Temporary large datasets in DVC

Hi I’m working with audio data and use a DVC pipeline to track our projects.

Most of our projects have a data preprocessing stage e.g. re-sampling & slicing the audio files and then a training stage for the actual training.

The raw data is tracked in DVC and backed up in the Cloud (~1TB), the preprocessed data varies in size but can be also 200 - 400GB large. Considering the size of the preprocessed data and also the fact that I might experiment with different pre-processing hyper-parameters, I haven’t tracked the preprocessed data with DVC yet, either by not including the data in the “dvc.yaml” file or by setting “cache: false” & “persist: true” (to at least get the hash codes for the data).

This wasn’t optimal but worked fine on my small local training server. I’m now looking into options to scale up the training with Cloud Compute. Now I definitely don’t want to download all the raw data and re-perform the preprocessing each time in the Cloud, but I also don’t really want to store every pre-processed dataset permanently in our Cloud storage.

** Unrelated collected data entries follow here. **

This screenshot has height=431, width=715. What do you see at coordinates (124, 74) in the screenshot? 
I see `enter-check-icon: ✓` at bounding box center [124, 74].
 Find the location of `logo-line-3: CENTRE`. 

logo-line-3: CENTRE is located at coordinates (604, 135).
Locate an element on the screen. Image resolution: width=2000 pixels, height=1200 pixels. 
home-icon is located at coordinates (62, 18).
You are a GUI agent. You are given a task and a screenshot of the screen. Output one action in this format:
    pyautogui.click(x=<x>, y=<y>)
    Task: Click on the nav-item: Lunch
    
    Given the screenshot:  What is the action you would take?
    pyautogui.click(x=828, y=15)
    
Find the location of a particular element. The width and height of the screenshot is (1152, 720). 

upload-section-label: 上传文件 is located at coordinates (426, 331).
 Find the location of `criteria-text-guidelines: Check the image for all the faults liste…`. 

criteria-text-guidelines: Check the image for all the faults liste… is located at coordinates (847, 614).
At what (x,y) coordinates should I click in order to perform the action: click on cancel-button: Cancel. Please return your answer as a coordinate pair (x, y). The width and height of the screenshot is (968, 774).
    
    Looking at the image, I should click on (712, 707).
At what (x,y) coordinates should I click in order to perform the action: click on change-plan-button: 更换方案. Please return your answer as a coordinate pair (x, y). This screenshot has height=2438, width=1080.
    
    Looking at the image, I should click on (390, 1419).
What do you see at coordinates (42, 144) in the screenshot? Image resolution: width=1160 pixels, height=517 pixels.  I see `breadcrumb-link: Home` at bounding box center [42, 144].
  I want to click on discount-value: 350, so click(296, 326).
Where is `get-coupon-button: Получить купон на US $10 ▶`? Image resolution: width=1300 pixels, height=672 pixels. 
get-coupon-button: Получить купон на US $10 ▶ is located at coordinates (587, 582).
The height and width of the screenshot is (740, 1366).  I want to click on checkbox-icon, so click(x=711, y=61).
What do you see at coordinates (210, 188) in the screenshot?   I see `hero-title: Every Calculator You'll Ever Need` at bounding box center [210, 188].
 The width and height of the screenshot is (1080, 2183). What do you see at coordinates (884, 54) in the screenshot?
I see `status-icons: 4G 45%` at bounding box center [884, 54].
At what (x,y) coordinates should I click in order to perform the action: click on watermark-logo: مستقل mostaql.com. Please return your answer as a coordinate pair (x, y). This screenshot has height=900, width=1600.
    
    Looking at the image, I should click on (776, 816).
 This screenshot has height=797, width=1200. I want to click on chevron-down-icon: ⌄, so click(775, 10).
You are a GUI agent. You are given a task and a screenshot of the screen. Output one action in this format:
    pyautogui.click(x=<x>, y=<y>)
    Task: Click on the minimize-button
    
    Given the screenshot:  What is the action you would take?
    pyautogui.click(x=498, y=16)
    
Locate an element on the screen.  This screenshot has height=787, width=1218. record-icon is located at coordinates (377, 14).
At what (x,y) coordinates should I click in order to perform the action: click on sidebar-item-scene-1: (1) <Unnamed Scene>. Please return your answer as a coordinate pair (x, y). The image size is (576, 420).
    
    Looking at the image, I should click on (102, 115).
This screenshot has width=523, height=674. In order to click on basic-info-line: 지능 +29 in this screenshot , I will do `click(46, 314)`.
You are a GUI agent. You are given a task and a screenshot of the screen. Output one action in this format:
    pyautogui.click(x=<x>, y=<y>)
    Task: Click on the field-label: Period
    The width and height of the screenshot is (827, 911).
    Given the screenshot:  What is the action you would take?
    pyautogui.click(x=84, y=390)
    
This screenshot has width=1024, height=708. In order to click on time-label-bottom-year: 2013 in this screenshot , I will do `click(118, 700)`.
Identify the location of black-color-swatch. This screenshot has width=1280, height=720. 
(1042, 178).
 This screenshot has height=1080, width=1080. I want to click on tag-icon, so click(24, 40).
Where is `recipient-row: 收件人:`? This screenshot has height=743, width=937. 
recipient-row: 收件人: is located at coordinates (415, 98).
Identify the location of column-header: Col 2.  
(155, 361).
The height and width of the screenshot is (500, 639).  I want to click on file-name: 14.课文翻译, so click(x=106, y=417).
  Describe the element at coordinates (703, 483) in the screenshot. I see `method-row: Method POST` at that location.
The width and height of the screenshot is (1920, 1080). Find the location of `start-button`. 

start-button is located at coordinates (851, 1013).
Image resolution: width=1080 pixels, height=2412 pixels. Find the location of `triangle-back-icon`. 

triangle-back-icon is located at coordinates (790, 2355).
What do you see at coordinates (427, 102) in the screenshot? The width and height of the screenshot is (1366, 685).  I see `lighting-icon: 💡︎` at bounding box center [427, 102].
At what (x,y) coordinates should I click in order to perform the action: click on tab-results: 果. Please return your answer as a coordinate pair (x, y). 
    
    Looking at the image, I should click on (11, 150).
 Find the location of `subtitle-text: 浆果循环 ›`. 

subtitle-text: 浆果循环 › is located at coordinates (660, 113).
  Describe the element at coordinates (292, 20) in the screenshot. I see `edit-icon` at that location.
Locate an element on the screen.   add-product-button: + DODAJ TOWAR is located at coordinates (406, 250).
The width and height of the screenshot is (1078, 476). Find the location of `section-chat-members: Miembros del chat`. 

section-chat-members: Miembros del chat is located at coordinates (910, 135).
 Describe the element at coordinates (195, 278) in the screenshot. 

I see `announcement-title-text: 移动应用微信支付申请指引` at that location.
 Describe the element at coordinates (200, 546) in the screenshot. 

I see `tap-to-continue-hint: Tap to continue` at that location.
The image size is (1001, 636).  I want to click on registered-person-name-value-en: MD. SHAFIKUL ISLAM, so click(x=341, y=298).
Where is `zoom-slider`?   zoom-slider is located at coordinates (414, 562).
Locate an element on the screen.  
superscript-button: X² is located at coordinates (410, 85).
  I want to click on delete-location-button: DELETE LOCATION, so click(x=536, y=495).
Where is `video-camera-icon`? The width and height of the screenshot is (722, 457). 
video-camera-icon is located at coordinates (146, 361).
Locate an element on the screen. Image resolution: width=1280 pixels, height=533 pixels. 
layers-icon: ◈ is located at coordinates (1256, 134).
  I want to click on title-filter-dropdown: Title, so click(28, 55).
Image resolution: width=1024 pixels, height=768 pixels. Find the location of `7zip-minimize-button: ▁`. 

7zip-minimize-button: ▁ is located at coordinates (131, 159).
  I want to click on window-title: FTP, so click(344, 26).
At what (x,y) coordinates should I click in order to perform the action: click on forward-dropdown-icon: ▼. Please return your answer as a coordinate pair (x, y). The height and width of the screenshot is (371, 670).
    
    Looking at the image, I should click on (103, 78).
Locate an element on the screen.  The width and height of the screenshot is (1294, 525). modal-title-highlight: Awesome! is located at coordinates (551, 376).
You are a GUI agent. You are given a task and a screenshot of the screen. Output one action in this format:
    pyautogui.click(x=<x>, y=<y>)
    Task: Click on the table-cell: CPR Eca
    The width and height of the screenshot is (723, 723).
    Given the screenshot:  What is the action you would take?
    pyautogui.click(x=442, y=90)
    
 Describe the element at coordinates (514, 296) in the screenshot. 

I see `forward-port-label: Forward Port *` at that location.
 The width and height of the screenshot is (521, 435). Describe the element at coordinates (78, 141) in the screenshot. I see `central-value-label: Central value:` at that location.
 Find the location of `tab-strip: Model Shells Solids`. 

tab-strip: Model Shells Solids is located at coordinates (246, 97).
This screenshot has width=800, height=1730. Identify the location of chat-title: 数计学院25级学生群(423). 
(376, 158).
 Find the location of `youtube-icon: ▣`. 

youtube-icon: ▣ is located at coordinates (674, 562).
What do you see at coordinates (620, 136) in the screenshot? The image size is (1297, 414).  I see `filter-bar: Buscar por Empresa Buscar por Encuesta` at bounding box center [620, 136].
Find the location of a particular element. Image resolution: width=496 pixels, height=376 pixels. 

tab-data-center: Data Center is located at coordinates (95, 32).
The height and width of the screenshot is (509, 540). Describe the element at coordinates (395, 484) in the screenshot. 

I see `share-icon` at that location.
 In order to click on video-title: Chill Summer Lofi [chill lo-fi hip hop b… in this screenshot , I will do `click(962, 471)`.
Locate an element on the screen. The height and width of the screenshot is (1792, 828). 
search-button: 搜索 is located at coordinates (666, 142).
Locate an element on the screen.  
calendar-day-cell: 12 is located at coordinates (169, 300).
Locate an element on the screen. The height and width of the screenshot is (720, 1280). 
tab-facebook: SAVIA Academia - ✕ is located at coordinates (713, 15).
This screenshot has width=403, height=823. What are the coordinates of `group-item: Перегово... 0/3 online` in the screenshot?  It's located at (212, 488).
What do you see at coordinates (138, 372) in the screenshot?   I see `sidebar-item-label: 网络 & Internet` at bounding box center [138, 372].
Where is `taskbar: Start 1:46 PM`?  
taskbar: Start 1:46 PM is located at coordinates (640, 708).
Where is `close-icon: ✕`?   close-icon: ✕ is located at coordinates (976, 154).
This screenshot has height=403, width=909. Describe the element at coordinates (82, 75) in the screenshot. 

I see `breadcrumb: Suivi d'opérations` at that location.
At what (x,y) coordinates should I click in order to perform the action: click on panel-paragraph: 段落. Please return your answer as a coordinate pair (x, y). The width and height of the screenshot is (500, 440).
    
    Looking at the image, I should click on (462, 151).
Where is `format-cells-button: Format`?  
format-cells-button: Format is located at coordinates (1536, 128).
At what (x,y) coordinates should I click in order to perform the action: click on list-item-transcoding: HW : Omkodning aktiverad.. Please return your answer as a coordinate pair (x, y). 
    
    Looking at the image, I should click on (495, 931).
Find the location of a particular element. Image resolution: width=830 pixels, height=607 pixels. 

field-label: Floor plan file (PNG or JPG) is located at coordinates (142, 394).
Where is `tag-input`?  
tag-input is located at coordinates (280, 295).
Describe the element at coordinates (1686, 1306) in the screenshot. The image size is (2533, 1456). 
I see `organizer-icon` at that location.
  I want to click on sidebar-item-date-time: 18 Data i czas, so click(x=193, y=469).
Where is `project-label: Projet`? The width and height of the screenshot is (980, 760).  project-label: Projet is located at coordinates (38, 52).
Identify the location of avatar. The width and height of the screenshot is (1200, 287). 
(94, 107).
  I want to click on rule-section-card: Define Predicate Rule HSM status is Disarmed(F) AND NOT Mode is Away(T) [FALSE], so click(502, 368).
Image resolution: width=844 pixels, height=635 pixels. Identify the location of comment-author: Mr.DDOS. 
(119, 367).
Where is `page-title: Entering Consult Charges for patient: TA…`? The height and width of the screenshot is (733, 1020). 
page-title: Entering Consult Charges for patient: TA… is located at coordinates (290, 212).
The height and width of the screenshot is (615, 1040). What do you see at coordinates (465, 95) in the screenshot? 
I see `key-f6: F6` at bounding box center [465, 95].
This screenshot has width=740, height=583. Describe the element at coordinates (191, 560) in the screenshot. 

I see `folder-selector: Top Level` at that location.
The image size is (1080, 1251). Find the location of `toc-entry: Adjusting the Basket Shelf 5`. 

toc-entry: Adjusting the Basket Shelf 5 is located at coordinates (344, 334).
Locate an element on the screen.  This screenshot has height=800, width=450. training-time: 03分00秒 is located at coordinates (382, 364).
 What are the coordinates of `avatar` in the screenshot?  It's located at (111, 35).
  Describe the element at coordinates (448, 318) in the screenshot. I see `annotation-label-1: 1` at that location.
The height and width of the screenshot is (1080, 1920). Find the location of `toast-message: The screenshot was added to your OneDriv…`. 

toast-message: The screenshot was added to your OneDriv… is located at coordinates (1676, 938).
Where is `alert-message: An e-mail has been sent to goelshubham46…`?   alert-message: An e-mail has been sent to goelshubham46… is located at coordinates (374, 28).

Do you have any recommendations for this problem? Are there ways to temporarily track preprocessed datasets with DVC in the Cloud and remove them after they are not needed anymore? Can I maybe mark the preprocessed dataset in a way that it will always get deleted if I run “dvc gc --cloud”?

Thanks for any help or any resources you could point me to.
Best,
Ramon

You can try to use two different remotes and (remote: name can be set per output) and push preprocessed data to that second remote. From time to time you can just clean that data for example. wdyt?

Hey thanks for the fast reply. Yes that sounds reasonable. I was thinking maybe that’s even an advantage, if I use something like LambdaLabs and push the pre-processed dataset into their Cloud Storage via SSH? That way the data would be directly available to the Cloud instance and probably would save some time and cost.

Will see how far I get. Best,
Ramon

1 Like